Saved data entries

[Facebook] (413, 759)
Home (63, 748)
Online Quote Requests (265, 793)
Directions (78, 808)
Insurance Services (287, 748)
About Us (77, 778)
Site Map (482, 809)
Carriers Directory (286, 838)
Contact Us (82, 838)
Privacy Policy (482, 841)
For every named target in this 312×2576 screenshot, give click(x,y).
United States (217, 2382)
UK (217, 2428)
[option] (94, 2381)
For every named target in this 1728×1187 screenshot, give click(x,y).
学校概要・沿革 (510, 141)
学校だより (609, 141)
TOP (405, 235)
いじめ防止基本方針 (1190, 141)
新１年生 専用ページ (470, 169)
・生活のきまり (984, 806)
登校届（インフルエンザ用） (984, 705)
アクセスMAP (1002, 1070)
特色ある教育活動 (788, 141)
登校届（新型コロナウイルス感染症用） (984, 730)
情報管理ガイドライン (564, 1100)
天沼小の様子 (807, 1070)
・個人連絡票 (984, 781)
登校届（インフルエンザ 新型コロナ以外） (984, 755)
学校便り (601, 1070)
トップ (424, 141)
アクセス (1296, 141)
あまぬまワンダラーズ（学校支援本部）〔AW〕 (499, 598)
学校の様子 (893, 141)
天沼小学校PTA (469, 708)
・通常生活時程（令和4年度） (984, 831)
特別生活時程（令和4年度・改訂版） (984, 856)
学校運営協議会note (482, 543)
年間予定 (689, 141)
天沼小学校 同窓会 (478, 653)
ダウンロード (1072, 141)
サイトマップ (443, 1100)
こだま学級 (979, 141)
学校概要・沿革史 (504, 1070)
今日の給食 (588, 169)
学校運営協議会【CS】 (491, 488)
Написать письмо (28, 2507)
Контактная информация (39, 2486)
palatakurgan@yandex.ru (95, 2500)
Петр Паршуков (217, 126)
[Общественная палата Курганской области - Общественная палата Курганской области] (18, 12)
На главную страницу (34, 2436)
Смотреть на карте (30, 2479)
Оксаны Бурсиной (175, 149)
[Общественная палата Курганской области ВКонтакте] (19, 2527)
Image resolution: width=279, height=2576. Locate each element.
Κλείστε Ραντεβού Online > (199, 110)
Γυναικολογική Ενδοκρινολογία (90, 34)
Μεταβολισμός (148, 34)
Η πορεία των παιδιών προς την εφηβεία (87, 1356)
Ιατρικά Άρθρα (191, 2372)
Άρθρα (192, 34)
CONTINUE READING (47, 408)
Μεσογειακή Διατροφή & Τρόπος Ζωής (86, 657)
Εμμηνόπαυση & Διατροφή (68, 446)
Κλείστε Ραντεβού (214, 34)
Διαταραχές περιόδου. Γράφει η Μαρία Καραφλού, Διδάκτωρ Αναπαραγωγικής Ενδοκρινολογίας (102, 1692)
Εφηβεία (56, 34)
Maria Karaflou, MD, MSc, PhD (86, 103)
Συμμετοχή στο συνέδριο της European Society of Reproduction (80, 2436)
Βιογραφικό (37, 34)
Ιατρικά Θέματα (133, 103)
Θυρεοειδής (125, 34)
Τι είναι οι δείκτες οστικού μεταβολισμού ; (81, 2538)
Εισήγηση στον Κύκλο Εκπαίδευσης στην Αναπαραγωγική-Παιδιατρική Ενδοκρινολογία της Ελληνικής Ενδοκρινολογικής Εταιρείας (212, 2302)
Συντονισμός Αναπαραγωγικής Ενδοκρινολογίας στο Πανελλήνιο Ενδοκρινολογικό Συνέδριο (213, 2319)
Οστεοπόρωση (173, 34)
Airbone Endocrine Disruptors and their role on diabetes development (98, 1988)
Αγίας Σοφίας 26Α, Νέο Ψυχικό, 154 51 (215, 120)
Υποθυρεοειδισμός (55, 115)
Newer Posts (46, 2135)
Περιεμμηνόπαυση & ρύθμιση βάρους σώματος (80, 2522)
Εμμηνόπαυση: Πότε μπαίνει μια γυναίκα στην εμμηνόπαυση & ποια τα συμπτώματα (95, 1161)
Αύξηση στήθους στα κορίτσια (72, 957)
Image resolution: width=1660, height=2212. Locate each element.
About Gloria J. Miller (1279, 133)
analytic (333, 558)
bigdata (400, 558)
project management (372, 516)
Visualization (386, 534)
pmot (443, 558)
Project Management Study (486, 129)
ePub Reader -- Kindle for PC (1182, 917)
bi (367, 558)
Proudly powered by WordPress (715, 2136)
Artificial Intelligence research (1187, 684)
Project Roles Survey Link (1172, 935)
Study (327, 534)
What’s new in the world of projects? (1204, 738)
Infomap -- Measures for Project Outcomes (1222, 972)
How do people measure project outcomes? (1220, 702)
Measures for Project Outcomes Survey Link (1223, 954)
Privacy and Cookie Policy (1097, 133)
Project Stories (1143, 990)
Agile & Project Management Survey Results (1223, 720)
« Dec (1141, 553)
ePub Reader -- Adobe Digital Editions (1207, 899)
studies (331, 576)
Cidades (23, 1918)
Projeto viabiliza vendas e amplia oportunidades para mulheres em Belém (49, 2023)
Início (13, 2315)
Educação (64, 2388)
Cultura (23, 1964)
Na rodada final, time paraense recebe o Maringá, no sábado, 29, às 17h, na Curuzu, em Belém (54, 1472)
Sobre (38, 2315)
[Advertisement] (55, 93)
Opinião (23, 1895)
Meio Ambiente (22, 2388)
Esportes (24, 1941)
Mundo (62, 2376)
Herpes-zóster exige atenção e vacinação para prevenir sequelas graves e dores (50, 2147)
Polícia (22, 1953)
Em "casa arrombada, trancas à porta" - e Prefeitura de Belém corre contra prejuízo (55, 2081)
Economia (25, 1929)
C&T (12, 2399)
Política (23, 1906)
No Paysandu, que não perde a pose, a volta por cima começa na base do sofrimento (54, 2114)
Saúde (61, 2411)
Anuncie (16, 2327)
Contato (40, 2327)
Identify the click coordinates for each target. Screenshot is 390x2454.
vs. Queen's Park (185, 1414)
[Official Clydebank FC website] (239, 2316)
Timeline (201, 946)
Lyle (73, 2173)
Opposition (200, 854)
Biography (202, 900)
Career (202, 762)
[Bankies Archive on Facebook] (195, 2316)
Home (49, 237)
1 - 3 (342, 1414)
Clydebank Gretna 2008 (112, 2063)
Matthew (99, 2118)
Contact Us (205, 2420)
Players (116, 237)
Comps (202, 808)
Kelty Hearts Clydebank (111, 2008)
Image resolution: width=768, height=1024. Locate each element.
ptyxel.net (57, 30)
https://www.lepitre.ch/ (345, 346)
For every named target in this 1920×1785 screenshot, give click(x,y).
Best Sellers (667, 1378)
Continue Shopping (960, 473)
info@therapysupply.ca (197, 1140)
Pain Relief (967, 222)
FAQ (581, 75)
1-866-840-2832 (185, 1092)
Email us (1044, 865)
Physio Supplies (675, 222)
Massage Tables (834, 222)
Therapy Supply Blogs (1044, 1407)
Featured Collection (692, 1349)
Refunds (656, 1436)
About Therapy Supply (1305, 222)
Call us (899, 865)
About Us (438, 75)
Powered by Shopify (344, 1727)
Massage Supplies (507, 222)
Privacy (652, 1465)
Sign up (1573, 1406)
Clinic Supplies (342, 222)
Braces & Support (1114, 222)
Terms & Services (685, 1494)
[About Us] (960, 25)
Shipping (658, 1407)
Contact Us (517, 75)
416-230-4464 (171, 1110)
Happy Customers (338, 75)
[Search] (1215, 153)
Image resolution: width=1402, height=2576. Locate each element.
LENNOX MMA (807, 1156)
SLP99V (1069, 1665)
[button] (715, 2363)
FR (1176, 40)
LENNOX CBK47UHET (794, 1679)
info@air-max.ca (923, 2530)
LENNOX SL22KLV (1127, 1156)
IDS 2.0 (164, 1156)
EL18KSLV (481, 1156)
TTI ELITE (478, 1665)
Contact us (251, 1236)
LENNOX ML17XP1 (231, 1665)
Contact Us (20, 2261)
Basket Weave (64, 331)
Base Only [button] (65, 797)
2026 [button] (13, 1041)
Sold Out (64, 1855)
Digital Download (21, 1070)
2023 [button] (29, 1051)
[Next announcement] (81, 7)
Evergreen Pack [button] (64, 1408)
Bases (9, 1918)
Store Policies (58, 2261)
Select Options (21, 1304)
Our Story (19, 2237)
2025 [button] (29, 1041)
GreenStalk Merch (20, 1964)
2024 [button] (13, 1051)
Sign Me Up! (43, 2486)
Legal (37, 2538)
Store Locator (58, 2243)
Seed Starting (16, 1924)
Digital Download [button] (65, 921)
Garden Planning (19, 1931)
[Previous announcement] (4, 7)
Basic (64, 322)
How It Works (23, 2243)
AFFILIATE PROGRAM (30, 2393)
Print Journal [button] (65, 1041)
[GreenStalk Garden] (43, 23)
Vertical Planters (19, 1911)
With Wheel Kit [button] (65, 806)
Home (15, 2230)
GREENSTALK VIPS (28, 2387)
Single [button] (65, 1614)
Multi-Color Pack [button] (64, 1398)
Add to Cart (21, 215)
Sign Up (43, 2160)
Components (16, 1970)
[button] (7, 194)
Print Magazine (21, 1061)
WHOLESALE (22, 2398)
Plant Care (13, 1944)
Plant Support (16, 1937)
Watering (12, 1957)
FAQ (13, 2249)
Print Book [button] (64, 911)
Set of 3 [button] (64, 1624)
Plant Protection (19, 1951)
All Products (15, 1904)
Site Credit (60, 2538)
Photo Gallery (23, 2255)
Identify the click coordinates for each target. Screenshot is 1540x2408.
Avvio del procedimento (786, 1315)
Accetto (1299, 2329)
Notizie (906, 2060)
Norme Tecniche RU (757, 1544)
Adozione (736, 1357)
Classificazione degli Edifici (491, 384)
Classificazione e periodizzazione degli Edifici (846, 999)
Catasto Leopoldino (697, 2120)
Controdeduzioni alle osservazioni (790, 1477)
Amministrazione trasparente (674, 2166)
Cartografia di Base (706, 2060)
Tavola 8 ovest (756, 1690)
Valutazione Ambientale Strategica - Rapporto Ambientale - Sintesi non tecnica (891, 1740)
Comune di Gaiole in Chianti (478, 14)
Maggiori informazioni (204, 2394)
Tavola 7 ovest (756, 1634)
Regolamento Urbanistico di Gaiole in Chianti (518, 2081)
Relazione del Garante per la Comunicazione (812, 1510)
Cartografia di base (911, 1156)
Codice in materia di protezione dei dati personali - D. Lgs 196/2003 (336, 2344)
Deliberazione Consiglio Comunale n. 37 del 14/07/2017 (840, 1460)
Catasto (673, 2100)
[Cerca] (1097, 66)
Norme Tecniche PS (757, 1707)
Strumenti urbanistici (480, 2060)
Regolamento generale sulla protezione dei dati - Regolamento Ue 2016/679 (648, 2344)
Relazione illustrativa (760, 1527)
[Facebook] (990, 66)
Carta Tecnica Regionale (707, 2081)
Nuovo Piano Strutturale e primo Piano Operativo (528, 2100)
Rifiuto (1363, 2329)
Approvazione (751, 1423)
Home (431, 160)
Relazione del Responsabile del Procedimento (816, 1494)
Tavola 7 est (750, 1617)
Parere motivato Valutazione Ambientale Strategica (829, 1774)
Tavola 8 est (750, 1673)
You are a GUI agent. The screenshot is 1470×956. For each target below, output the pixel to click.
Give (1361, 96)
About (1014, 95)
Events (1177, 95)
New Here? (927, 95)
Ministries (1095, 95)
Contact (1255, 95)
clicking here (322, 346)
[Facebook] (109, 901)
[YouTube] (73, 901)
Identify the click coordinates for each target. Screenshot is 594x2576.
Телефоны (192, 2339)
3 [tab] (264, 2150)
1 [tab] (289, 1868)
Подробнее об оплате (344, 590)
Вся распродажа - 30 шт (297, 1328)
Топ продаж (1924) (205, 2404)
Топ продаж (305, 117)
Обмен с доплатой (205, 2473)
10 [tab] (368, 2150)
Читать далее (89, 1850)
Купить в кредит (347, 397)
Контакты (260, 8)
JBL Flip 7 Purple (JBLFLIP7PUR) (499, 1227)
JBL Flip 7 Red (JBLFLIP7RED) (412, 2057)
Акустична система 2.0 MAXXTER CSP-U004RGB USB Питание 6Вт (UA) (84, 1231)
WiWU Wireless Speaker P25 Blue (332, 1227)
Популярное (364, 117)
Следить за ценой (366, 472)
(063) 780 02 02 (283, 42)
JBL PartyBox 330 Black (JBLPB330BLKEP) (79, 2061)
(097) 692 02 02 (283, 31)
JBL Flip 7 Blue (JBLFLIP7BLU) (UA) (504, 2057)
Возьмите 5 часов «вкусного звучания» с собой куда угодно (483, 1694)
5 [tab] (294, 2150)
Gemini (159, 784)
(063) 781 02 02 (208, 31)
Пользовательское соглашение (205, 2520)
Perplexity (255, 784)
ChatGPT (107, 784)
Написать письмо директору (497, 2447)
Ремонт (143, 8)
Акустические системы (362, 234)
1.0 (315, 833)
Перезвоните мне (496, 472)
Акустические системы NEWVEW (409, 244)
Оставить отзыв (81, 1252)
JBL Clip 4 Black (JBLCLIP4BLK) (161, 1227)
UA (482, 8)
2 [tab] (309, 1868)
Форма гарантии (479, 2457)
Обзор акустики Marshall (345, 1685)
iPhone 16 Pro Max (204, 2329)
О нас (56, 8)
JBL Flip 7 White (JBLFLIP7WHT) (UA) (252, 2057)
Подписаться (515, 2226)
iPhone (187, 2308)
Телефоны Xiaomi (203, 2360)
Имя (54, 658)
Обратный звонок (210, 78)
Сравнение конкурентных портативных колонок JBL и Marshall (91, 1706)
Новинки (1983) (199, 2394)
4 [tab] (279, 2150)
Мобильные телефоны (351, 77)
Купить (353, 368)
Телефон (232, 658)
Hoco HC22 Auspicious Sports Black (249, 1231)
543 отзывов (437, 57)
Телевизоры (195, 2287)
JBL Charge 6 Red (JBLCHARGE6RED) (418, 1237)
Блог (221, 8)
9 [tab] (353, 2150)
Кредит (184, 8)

Assignment: From the records above, transcribe exactly the run of lines that opens with the line holding "WHOLESALE (22, 2398)" and closes with the line holding "10 [tab] (368, 2150)", both included.

Expected answer:
WHOLESALE (22, 2398)
Plant Care (13, 1944)
Plant Support (16, 1937)
Watering (12, 1957)
FAQ (13, 2249)
Print Book [button] (64, 911)
Set of 3 [button] (64, 1624)
Plant Protection (19, 1951)
All Products (15, 1904)
Site Credit (60, 2538)
Photo Gallery (23, 2255)
Identify the click coordinates for each target. Screenshot is 1540x2408.
Avvio del procedimento (786, 1315)
Accetto (1299, 2329)
Notizie (906, 2060)
Norme Tecniche RU (757, 1544)
Adozione (736, 1357)
Classificazione degli Edifici (491, 384)
Classificazione e periodizzazione degli Edifici (846, 999)
Catasto Leopoldino (697, 2120)
Controdeduzioni alle osservazioni (790, 1477)
Amministrazione trasparente (674, 2166)
Cartografia di Base (706, 2060)
Tavola 8 ovest (756, 1690)
Valutazione Ambientale Strategica - Rapporto Ambientale - Sintesi non tecnica (891, 1740)
Comune di Gaiole in Chianti (478, 14)
Maggiori informazioni (204, 2394)
Tavola 7 ovest (756, 1634)
Regolamento Urbanistico di Gaiole in Chianti (518, 2081)
Relazione del Garante per la Comunicazione (812, 1510)
Cartografia di base (911, 1156)
Codice in materia di protezione dei dati personali - D. Lgs 196/2003 (336, 2344)
Deliberazione Consiglio Comunale n. 37 del 14/07/2017 (840, 1460)
Catasto (673, 2100)
[Cerca] (1097, 66)
Norme Tecniche PS (757, 1707)
Strumenti urbanistici (480, 2060)
Regolamento generale sulla protezione dei dati - Regolamento Ue 2016/679 (648, 2344)
Relazione illustrativa (760, 1527)
[Facebook] (990, 66)
Carta Tecnica Regionale (707, 2081)
Nuovo Piano Strutturale e primo Piano Operativo (528, 2100)
Rifiuto (1363, 2329)
Approvazione (751, 1423)
Home (431, 160)
Relazione del Responsabile del Procedimento (816, 1494)
Tavola 7 est (750, 1617)
Parere motivato Valutazione Ambientale Strategica (829, 1774)
Tavola 8 est (750, 1673)
You are a GUI agent. The screenshot is 1470×956. For each target below, output the pixel to click.
Give (1361, 96)
About (1014, 95)
Events (1177, 95)
New Here? (927, 95)
Ministries (1095, 95)
Contact (1255, 95)
clicking here (322, 346)
[Facebook] (109, 901)
[YouTube] (73, 901)
Identify the click coordinates for each target. Screenshot is 594x2576.
Телефоны (192, 2339)
3 [tab] (264, 2150)
1 [tab] (289, 1868)
Подробнее об оплате (344, 590)
Вся распродажа - 30 шт (297, 1328)
Топ продаж (1924) (205, 2404)
Топ продаж (305, 117)
Обмен с доплатой (205, 2473)
10 [tab] (368, 2150)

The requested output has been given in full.